Sua inquietação também é minha. Foi candura ou ironia e criação do Prêmio Jabuti da Câmara Brasileira do Livro? Justamente o jabuti com seu escudo de residência, justamente o jabuti com sua lentidão pré-histórica é o eleito para o troféu do escritor. Perseverante? Sem dúvida, ei-lo que vai se arrastando, pesado, difícil na sua marcha de retaguarda; todos o ultrapassam. Engole a poeira de todos. Mas lá vai com sua carapaça remendada, lá vai implacável através de desertos, montanhas e mares, centenário. Póstumo. Um dia - daqui a cinquenta, cem anos? Um dia ele chega.

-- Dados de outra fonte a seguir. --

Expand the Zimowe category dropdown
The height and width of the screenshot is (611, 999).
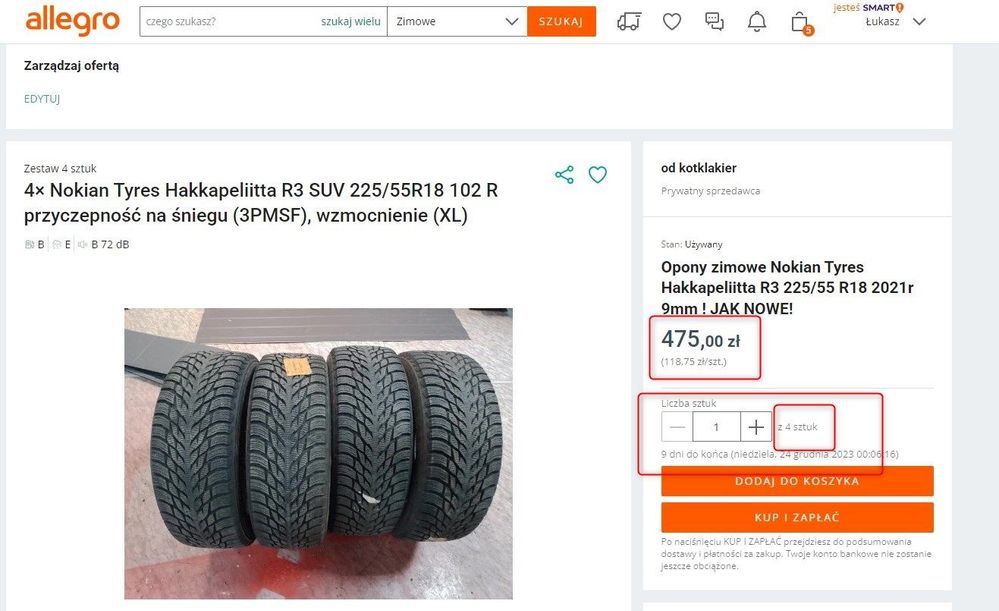tap(457, 22)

Não temos nem o escudo nem a longevidade do jabuti: nosso pelo é sensível demais e nosso tempo é curto. Precisamos ter, isto sim, sua paciência. Paciência, minha querida amiga, paciência. a comunicação de um escritor do quarto mundo é mesmo labirintosa e por caminhos mais demorados do que os previstos pela cartomante quando começa a botar na mesa o leque de cartas pretas. Quem tiver fé, deverá rezar para manter acesa essa chama da perseverança digna dos santos, própria dos eleitos. Quanto aos outros, esses devem seus exercícios de meditação e renúncia a um mundo de pompas e glórias tão passageiras. A profissão é mesmo dura. Só aqui? Olha que em países mais adiantados também tem havido casos: a edição de Les Cahiers de André Walter, de André Gide, teve vendidos uns vinte exemplares em toda a França num período de quase vinte anos....

E agora sou eu que estou sorrindo: não, não lembro esse fato para reconforto mas com a tranquilidade de quem já percebeu (tão esperta!) que o que realmente interessa é trabalhar. Um bom estímulo é pensar que os escritores da América Latina estão em plena moda. Há alguns anos, quem sabia da existência de um Júlio Cortázar? Que comunicação esse escritor de língua tão próxima tinha com nossa gente ou mesmo com as gentes de outros países sul-americanos? E eis que agora até nos balcões de alguns cafés a balconista já arqueia as sobrancelhas e faz aquele ar de profundidade quando ouve esse nome: ah, cortázar!...

E, então? A comunicação - tateante, embora! - vai se estendendo aos poucos, isso é importante. Importante ainda saudar em tom maior esse seu livro e repetirmos juntos: “Esperança nossa, salve, salve!”